━━━ TEXTO APRESENTADO ━━━

Scanner que mostra partes íntimas preocupa parlmentares na UE

ESTRASBURGO, França (Reuters) - Os scanners de corpo inteiro para aeroportos, que mostram as partes íntimas dos passageiros, são como uma busca virtual em pessoas despidas, disseram parlamentares da União Européia na quinta-feira, pedindo um estudo detalhado da tecnologia, antes que ela seja implementada. Os scanners têm um sério impacto sobre os direitos fundamentais dos cidadãos, disseram os parlamentares em uma resolução adotada por 361 votos contra 16, com 181 abstenções.

Reuters |

A resolução pede que a Comissão Européia, que tem o poder executivo no bloco, faça um estudo econômico, médico e humano sobre o impacto do uso dos scanners de corpo inteiro.

A Comissão propôs no mês passado que os scanners sejam acrescentados a uma lista de medidas de segurança que podem ser usadas nos aeroportos dos 27 países do bloco.

Vários países-membros da UE, incluindo a Holanda, já usam os scanners, segundo a Comissão, acrescentando que quer harmonizar as condições nas quais o equipamento possa ser operado.

━━━ DADOS FORNECIDOS ━━━

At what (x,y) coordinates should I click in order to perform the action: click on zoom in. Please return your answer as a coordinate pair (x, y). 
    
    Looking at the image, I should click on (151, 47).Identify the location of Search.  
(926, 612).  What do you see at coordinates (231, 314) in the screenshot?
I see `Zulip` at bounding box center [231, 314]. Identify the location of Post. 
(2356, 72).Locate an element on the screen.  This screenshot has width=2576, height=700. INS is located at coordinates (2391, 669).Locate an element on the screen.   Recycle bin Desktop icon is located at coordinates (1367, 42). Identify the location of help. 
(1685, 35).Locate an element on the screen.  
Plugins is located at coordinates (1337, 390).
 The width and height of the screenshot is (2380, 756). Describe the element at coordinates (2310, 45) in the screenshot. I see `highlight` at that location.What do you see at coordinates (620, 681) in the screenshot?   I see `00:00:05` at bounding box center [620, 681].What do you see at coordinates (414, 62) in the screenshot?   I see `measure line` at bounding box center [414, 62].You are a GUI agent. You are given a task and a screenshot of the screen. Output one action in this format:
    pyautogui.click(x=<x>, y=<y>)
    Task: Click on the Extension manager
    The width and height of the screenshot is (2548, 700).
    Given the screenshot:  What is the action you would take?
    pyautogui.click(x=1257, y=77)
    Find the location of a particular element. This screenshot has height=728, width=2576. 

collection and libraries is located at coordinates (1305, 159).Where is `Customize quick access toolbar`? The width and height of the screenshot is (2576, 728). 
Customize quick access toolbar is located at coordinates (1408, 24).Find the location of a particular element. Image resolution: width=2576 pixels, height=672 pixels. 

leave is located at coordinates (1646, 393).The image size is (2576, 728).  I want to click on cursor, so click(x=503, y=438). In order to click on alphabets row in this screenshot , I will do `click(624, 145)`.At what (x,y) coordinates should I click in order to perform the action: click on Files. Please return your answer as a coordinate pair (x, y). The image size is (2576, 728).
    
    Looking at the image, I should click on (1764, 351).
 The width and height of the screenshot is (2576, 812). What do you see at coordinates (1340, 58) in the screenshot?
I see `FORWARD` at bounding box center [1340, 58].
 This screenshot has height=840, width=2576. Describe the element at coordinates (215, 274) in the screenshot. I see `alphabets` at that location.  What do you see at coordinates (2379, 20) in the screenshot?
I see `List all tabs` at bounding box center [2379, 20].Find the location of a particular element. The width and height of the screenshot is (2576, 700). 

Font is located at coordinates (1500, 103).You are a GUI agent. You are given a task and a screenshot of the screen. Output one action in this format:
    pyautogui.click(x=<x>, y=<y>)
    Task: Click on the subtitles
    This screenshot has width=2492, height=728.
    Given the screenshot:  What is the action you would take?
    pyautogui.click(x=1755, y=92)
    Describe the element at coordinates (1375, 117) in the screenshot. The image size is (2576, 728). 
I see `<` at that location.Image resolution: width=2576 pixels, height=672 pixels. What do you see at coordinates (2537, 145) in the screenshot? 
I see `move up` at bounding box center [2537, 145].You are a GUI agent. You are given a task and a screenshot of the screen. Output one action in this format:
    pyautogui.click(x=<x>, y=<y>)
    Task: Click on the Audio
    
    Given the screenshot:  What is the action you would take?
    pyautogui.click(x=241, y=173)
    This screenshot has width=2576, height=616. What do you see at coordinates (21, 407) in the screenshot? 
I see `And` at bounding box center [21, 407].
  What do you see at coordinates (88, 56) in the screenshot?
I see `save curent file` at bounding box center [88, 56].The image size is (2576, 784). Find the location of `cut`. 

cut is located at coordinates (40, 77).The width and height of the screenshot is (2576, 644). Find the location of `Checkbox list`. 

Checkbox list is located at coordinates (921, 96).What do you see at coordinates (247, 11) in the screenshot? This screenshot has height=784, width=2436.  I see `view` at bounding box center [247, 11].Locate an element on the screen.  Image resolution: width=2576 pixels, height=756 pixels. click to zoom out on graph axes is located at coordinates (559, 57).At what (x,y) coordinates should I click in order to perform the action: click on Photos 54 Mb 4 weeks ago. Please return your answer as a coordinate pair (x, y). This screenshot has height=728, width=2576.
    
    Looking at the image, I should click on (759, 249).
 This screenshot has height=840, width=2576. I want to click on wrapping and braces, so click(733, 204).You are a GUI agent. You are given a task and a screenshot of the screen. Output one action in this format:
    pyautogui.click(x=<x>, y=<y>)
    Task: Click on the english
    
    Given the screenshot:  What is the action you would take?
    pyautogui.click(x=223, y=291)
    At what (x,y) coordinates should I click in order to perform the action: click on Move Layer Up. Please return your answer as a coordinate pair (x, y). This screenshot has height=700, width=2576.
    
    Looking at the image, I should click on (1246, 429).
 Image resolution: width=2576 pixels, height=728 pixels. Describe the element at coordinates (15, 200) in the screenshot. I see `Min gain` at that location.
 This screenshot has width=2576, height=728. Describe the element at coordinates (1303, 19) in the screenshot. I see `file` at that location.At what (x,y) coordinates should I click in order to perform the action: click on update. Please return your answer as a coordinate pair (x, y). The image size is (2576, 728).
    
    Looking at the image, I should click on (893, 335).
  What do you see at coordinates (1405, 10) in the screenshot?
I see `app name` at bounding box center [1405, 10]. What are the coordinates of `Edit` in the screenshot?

━━━

§ **TAREFAS OBRIGATÓRIAS**:
• 1. Segundo a notícia sobre os scanners de corpo inteiro nos aeroportos, quantos votos a favor recebeu a resolução adotada pelos parlamentares da UE?
• 2. Retome a notícia sobre os scanners de corpo inteiro nos aeroportos e dê continuidade a ela a partir da última frase.

§ **RESULTADOS POR TAREFA**:
• 1. 361 votos.

• 2.
A resolução do Parlamento Europeu não pede uma proibição dos scanners, mas alguns parlamentares os acham inaceitáveis.

"Acho que é uma ofensa contra a dignidade humana. Usar essa tecnologia não nos deixa mais seguros", disse o líder do Grupo Socialista da assembléia, Martin Schulz.

"Estas são máquinas que permitem que você seja visto completamente nu", disse Schulz.

Jens Mester, porta-voz da Comissão Européia, disse que os temores dos parlamentares da UE são exagerados.

"É correto que o corpo pode, de fato, ser visto", disse. "Mas a qualidade é como o negativo de uma fotografia, não é muito clara, mas suficiente para detectar metais, explosivos ou objetos estranhos."